Do I Really Need Car Insurance?

Reviewed by David Goguen, J.D., University of San Francisco School of Law
If you own a car, it's not just a good idea to make sure you have car insurance, it's also the law.

Especially if you’ve never been in a car accident, you may wonder why you even need car insurance. The number one reason is this: All states require you to carry car insurance or establish some other form of financial responsibility in case you get into an accident in your registered vehicle. But that's not the only reason to make sure you carry the right type and amount of coverage.

It's the Law, But It Also Protects You

After a car accident, the drivers and passengers involved may suffer harm in the form of injuries, property damage, lost income, and other kinds of losses (called "damages" in legalese). If you don’t have car insurance, you could be on the financial hook for some or all of these costs, especially if you caused the car accident. Few of us have that kind of cash lying around.

Car insurance protects you from personal financial loss by pooling what you pay for car insurance -- your "premium" -- with that of thousands or even millions of other drivers. This way, when you have a car accident, the insurance company covers your losses up to your policy limits, and you aren’t left holding a bag of debt.

What is a "Policy Limit"?

Your "policy limit" is the maximum amount your insurance company will have to pay if you are in an accident. Most states require that you purchase a certain minimum amount of automobile liability coverage, usually between $15,000 and $25,000.

Car insurance is most often sold with a "per person" and "per accident" maximum loss amount. These numbers are usually right on the front of your automobile insurance policy or insurance card. For example, if you're a California driver, you may wonder what 15/30/5 means:

  • The first number, "15" in this example, is the amount of automobile liability insurance for bodily injury. This means your policy would pay up to $15,000 per person injured in an accident you cause. Keep in mind that liability coverage won't cover your own losses, only those who are harmed in a crash that's deemed your fault.

  • The second number, "30" in the example, gives you the total amount your automobile insurance company will pay for all bodily injury damages arising from an accident you cause. For instance, if three people were in the other vehicle when you caused an accident, and all three people suffered injuries and made car insurance claims with your car insurer, the company would pay a maximum of $10,000 per person up to a total of $30,000.

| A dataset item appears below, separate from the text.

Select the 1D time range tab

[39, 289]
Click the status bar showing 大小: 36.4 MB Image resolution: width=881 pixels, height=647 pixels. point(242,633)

  • The final number ("5") refers to the maximum amount of money your car insurance company will pay for property damage (that typically means vehicle damage resulting from the accident). Here, a maximum of $5,000.

How Do I Decide How Much Insurance I Need?

Often, the minimum coverage required by law won’t be enough if you are in a serious accident. When buying automobile insurance, remember that it protects you and your assets. You should think hard about how much coverage you might need if the worst-case scenario happens to you or the other driver. What if you are in the hospital for weeks? What if the other driver can’t work for several months? What if you are facing a long painful recovery? Learn more about different types of car insurance coverage and what they mean.

I Live in a No-Fault State; Do I Need Insurance?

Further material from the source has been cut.